* PROVIDED PASSAGE
--------------------------------------------------
The instantaneous bias state of the main section of the milling cutter was characterized by the bias angle of the cutting coordinate system caused by milling vibration.

The milling cutter trajectory o_s(x,y,z) in cutting coordinate system under vibration could be written as

$$o_s(x,y,z)={\left[\begin{array}{cccc}x& y& z& 1\end{array}\right]}^T=M_3·{\left[\begin{array}{cccc}{A}_x(t)& A_y(t)& A_z(t)& 1\end{array}\right]}^T$$

(6)

The speed v(t) of the milling cutter in the direction of the cutting vector along the o_s(x, y, z) motion trajectory could be expressed as

$$v(t)=\frac{d{o}_s(x,y,z)}{dt}$$

(7)

The instantaneous angle between x_s axis and x_o axis θ_s(t) could be derived as

$${\theta }_s(t)=\arccos \left(\frac{{\overrightarrow{x}}_s·{\overrightarrow{x}}_{\mathrm{o}}}{\left|{\overrightarrow{x}}_s\right|·\left|{\overrightarrow{x}}_{\mathrm{o}}\right|}\right)=\arccos \frac{v_x(t)}{\sqrt{v_x^2(t)+v_y^2(t)+v_z^2(t)}}$$

(8)

where v_x(t), v_y(t), and v_z(t) are the components of v(t) along the x axis, y axis, and z axis, respectively.

The angle between the projection of x_s axis on x_oo_oy_o plane and x_oo_oz_o plane and x_o axis could be calculated as

$${\theta }_{s1}(t)=\arcsin \frac{v_y(t)}{\sqrt{v_x^2(t)+v_y^2(t)}},{\theta }_{s2}(t)=\arcsin \frac{v_z(t)}{\sqrt{v_x^2(t)+v_z^2(t)}}$$

(9)

The bias angle of main section of the milling cutter θ(t) could be written as

$$\theta (t)=\arctan \frac{v_z(t)}{\sqrt{v_x^2(t)+v_y^2(t)}}$$

(10)

In order to investigate the effect of milling vibration on cutting posture of the milling cutter, the bias angle and the trajectory of milling cutter with/without vibration were compared by using Equations (1)–(10), as shown in Figure 2.

As shown in Figure 2, the trajectory and bias angle of milling cutter remained constant without milling vibration, the milling vibration could cause displacement increment of the milling cutter in different degrees, which directly changed the trajectory and bias angle of the milling cutter, resulting in the continuous changes in instantaneous cutting boundary of the cutter tooth, which directly affected the formation process of the main cutting force energy consumption of the milling cutter.
--------------------------------------------------
* DATA PROVIDED

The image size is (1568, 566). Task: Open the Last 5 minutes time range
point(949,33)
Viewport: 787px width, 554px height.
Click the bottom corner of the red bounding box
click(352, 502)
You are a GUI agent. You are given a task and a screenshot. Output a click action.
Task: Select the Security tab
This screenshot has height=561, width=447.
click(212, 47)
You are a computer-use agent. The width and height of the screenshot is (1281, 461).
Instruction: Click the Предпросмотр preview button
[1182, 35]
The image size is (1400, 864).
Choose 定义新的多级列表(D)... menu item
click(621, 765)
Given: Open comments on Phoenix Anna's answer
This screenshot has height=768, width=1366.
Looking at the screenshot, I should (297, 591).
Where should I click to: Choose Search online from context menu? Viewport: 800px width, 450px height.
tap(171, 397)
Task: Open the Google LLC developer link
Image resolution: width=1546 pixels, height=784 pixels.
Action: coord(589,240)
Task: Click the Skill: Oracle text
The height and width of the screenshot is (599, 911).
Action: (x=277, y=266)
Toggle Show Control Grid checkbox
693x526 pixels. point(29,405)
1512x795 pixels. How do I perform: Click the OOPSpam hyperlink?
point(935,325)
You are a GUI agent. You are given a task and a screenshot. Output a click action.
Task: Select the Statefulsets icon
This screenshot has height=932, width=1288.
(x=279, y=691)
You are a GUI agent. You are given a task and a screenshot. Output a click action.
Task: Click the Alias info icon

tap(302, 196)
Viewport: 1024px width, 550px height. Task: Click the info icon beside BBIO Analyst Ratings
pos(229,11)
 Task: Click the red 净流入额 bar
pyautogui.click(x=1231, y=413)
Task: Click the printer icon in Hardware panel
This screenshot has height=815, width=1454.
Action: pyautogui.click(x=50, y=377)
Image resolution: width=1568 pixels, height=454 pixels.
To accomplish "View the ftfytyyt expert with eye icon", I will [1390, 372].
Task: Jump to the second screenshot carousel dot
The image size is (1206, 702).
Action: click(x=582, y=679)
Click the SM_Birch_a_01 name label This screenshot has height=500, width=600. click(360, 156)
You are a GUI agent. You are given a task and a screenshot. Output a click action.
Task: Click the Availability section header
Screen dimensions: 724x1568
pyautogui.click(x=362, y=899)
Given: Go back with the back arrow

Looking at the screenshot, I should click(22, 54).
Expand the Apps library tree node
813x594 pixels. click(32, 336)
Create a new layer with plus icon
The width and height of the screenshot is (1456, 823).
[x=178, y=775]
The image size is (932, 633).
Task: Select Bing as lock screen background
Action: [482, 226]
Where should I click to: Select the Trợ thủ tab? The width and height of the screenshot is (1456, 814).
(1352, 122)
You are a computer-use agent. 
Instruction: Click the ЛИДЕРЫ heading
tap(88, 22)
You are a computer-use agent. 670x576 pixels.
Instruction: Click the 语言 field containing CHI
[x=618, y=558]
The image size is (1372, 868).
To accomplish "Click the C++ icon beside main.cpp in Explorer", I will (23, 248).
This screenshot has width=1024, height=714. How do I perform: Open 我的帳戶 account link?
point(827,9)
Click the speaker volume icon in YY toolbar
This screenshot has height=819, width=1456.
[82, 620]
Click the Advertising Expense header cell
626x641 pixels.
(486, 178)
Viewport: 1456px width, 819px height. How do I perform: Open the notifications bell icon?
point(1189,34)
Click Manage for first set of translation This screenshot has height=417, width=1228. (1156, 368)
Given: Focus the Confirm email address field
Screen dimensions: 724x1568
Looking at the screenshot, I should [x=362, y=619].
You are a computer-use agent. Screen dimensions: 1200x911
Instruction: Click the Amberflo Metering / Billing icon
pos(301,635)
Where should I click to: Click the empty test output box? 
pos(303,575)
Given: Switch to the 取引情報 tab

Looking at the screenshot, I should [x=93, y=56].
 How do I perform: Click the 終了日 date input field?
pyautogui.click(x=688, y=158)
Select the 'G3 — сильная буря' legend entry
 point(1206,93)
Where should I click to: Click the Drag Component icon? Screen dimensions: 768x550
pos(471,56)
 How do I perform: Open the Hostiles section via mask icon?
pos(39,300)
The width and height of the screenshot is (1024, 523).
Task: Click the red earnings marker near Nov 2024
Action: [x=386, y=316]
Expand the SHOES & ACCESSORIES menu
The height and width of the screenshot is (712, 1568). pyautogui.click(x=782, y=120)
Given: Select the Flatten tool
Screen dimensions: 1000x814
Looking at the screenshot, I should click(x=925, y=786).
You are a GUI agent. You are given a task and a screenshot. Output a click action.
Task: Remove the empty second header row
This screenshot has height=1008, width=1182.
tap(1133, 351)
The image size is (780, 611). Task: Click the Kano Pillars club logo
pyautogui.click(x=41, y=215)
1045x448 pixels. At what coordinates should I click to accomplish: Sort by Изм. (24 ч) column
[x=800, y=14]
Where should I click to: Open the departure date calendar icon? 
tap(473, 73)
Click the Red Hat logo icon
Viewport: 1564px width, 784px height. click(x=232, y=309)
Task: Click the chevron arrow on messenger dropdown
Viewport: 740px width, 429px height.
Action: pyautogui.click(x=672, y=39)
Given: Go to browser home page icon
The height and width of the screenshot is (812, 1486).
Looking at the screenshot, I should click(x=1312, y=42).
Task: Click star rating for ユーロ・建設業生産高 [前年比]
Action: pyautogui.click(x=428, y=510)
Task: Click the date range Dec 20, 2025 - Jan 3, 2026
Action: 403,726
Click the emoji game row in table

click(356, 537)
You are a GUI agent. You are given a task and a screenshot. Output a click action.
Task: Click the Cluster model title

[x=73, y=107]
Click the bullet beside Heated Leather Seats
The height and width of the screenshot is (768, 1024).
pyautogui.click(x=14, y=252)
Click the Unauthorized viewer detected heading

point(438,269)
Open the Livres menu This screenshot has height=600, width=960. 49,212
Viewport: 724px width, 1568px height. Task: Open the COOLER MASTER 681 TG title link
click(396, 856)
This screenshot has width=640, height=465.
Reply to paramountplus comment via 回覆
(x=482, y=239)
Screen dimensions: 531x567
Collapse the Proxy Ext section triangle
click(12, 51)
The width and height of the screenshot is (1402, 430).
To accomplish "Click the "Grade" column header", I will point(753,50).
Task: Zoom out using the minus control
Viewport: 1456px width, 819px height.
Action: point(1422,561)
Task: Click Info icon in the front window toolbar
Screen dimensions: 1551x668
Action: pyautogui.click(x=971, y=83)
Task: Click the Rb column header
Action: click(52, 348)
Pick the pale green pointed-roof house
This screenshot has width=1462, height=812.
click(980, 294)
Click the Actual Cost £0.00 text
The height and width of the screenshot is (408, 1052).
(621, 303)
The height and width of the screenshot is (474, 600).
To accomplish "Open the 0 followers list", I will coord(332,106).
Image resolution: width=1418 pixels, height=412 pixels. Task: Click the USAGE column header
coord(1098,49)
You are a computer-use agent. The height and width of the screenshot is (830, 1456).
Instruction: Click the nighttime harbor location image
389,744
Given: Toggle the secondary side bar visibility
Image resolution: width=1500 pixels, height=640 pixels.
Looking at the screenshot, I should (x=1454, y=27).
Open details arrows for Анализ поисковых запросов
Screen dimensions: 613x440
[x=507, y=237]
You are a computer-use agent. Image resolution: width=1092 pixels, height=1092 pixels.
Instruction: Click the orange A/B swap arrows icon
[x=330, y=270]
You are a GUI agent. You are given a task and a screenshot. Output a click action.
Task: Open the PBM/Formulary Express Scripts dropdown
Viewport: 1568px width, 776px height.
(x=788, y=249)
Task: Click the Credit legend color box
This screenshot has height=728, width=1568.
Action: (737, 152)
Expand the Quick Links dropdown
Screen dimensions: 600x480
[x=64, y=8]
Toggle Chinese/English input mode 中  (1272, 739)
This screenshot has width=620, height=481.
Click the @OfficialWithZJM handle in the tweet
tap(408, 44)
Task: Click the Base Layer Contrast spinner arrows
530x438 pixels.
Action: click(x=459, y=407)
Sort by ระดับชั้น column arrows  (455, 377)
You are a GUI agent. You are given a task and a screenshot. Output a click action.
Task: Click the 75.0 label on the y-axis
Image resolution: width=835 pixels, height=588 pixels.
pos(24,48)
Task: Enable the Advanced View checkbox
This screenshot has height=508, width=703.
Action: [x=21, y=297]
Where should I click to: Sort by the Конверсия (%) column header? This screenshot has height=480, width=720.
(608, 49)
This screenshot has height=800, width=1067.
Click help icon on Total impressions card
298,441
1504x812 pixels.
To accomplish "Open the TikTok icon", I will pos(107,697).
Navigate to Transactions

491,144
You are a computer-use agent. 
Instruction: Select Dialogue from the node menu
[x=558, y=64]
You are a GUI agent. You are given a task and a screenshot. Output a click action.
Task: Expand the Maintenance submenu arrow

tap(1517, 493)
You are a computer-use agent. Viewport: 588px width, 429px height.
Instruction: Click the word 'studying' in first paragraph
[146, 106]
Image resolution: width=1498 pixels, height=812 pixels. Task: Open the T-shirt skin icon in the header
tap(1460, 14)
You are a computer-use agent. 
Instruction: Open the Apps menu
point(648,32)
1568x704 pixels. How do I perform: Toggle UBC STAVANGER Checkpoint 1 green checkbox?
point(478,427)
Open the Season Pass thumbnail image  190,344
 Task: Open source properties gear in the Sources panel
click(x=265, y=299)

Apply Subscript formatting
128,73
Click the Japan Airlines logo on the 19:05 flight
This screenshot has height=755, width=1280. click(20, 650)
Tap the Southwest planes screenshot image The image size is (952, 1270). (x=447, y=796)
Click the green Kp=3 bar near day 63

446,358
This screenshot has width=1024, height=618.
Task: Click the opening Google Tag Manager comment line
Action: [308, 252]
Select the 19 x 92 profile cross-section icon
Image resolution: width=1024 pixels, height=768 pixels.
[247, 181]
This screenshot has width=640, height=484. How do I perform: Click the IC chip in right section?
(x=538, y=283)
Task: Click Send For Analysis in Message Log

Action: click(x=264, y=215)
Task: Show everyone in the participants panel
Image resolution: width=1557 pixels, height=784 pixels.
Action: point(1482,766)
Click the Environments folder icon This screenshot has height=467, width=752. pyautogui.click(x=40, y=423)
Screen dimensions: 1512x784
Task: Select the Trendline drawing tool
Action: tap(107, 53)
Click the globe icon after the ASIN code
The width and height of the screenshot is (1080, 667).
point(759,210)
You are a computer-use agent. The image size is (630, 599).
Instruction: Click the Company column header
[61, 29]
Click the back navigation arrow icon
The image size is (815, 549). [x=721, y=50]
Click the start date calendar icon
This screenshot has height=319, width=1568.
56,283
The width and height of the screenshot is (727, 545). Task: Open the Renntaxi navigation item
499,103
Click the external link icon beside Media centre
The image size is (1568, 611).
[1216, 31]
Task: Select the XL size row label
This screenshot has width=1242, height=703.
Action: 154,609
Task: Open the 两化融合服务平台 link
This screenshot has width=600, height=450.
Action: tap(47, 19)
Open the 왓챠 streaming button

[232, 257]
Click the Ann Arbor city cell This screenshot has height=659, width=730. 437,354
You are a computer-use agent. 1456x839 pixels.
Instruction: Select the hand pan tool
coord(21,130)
--------------------------------------------------
* DO THIS
In the milling cutter passage:
1. What characterized the instantaneous bias state of the main section of the milling cutter?
2. Which equations were used to compare the bias angle and trajectory of the cutter with and without vibration?
3. What happened to the trajectory and bias angle of the cutter without milling vibration?
Answer using only the milling cutter passage.

* CORRECT RESPONSE
1. The bias angle of the cutting coordinate system caused by milling vibration.
2. Equations (1)–(10).
3. They remained constant.